Element lookup listing
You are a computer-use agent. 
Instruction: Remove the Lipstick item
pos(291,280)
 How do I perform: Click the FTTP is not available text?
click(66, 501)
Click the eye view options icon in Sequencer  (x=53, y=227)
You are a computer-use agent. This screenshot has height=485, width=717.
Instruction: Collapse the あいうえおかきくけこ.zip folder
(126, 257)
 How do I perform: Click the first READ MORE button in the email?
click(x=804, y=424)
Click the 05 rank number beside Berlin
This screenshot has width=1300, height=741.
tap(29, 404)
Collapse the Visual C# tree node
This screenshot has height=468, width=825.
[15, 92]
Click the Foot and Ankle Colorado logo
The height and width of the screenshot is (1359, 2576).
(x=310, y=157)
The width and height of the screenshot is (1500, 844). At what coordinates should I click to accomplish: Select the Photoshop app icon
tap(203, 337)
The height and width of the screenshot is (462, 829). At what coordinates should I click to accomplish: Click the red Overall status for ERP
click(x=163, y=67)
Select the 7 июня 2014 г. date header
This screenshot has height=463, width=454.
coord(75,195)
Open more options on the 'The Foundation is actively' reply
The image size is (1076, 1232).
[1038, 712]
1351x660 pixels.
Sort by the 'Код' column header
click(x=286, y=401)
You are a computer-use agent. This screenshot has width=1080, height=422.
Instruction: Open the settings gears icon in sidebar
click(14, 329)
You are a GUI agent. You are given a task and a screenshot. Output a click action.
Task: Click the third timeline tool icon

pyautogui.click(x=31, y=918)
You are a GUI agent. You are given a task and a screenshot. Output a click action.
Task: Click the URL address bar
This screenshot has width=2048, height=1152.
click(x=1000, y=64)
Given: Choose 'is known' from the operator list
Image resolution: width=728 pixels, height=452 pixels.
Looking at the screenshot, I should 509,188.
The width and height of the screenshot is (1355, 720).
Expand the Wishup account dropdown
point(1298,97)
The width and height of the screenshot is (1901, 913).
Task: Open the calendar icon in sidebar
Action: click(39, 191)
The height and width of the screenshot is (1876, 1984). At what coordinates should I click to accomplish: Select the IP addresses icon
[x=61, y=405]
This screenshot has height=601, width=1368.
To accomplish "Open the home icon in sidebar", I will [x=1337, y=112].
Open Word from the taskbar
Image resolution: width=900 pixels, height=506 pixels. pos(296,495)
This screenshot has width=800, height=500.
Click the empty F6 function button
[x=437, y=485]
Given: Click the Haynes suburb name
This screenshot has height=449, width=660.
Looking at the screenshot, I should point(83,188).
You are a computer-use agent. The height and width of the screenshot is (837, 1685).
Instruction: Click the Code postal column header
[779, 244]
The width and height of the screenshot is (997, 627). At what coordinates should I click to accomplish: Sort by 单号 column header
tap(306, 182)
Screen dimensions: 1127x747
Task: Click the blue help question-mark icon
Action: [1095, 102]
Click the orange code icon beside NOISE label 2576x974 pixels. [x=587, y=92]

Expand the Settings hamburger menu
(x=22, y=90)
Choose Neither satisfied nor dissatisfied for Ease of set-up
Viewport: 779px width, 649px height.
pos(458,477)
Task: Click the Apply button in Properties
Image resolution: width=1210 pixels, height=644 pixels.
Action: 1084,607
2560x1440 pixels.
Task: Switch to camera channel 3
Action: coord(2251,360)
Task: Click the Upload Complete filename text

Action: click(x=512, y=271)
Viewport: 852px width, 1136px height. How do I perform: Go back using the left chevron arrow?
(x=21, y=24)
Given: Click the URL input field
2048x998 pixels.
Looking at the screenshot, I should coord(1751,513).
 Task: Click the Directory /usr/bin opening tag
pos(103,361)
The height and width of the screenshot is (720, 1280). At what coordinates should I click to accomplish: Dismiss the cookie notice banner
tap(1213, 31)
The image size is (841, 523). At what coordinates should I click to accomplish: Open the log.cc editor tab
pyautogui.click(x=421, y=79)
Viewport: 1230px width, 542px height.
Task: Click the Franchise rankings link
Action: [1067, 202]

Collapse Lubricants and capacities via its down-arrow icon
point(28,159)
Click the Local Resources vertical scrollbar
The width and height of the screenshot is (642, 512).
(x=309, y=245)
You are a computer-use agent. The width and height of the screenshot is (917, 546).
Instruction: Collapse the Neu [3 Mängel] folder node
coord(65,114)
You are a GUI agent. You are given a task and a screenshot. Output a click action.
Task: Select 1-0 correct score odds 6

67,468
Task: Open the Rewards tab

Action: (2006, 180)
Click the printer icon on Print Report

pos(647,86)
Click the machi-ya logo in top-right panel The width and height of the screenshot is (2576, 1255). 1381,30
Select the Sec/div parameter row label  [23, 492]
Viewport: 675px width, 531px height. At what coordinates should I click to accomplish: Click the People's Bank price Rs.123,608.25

* OBJECTIVE *
Edit the listing above so that each "Instruction" becomes "Goal", and leave every other line as it is.

* OUTPUT OF THE EXERCISE *
You are a computer-use agent. 
Goal: Remove the Lipstick item
pos(291,280)
 How do I perform: Click the FTTP is not available text?
click(66, 501)
Click the eye view options icon in Sequencer  (x=53, y=227)
You are a computer-use agent. This screenshot has height=485, width=717.
Goal: Collapse the あいうえおかきくけこ.zip folder
(126, 257)
 How do I perform: Click the first READ MORE button in the email?
click(x=804, y=424)
Click the 05 rank number beside Berlin
This screenshot has width=1300, height=741.
tap(29, 404)
Collapse the Visual C# tree node
This screenshot has height=468, width=825.
[15, 92]
Click the Foot and Ankle Colorado logo
The height and width of the screenshot is (1359, 2576).
(x=310, y=157)
The width and height of the screenshot is (1500, 844). At what coordinates should I click to accomplish: Select the Photoshop app icon
tap(203, 337)
The height and width of the screenshot is (462, 829). At what coordinates should I click to accomplish: Click the red Overall status for ERP
click(x=163, y=67)
Select the 7 июня 2014 г. date header
This screenshot has height=463, width=454.
coord(75,195)
Open more options on the 'The Foundation is actively' reply
The image size is (1076, 1232).
[1038, 712]
1351x660 pixels.
Sort by the 'Код' column header
click(x=286, y=401)
You are a computer-use agent. This screenshot has width=1080, height=422.
Goal: Open the settings gears icon in sidebar
click(14, 329)
You are a GUI agent. You are given a task and a screenshot. Output a click action.
Task: Click the third timeline tool icon

pyautogui.click(x=31, y=918)
You are a GUI agent. You are given a task and a screenshot. Output a click action.
Task: Click the URL address bar
This screenshot has width=2048, height=1152.
click(x=1000, y=64)
Given: Choose 'is known' from the operator list
Image resolution: width=728 pixels, height=452 pixels.
Looking at the screenshot, I should 509,188.
The width and height of the screenshot is (1355, 720).
Expand the Wishup account dropdown
point(1298,97)
The width and height of the screenshot is (1901, 913).
Task: Open the calendar icon in sidebar
Action: click(39, 191)
The height and width of the screenshot is (1876, 1984). At what coordinates should I click to accomplish: Select the IP addresses icon
[x=61, y=405]
This screenshot has height=601, width=1368.
To accomplish "Open the home icon in sidebar", I will [x=1337, y=112].
Open Word from the taskbar
Image resolution: width=900 pixels, height=506 pixels. pos(296,495)
This screenshot has width=800, height=500.
Click the empty F6 function button
[x=437, y=485]
Given: Click the Haynes suburb name
This screenshot has height=449, width=660.
Looking at the screenshot, I should point(83,188).
You are a computer-use agent. The height and width of the screenshot is (837, 1685).
Goal: Click the Code postal column header
[779, 244]
The width and height of the screenshot is (997, 627). At what coordinates should I click to accomplish: Sort by 单号 column header
tap(306, 182)
Screen dimensions: 1127x747
Task: Click the blue help question-mark icon
Action: [1095, 102]
Click the orange code icon beside NOISE label 2576x974 pixels. [x=587, y=92]

Expand the Settings hamburger menu
(x=22, y=90)
Choose Neither satisfied nor dissatisfied for Ease of set-up
Viewport: 779px width, 649px height.
pos(458,477)
Task: Click the Apply button in Properties
Image resolution: width=1210 pixels, height=644 pixels.
Action: 1084,607
2560x1440 pixels.
Task: Switch to camera channel 3
Action: coord(2251,360)
Task: Click the Upload Complete filename text

Action: click(x=512, y=271)
Viewport: 852px width, 1136px height. How do I perform: Go back using the left chevron arrow?
(x=21, y=24)
Given: Click the URL input field
2048x998 pixels.
Looking at the screenshot, I should coord(1751,513).
 Task: Click the Directory /usr/bin opening tag
pos(103,361)
The height and width of the screenshot is (720, 1280). At what coordinates should I click to accomplish: Dismiss the cookie notice banner
tap(1213, 31)
The image size is (841, 523). At what coordinates should I click to accomplish: Open the log.cc editor tab
pyautogui.click(x=421, y=79)
Viewport: 1230px width, 542px height.
Task: Click the Franchise rankings link
Action: [1067, 202]

Collapse Lubricants and capacities via its down-arrow icon
point(28,159)
Click the Local Resources vertical scrollbar
The width and height of the screenshot is (642, 512).
(x=309, y=245)
You are a computer-use agent. The width and height of the screenshot is (917, 546).
Goal: Collapse the Neu [3 Mängel] folder node
coord(65,114)
You are a GUI agent. You are given a task and a screenshot. Output a click action.
Task: Select 1-0 correct score odds 6

67,468
Task: Open the Rewards tab

Action: (2006, 180)
Click the printer icon on Print Report

pos(647,86)
Click the machi-ya logo in top-right panel The width and height of the screenshot is (2576, 1255). 1381,30
Select the Sec/div parameter row label  [23, 492]
Viewport: 675px width, 531px height. At what coordinates should I click to accomplish: Click the People's Bank price Rs.123,608.25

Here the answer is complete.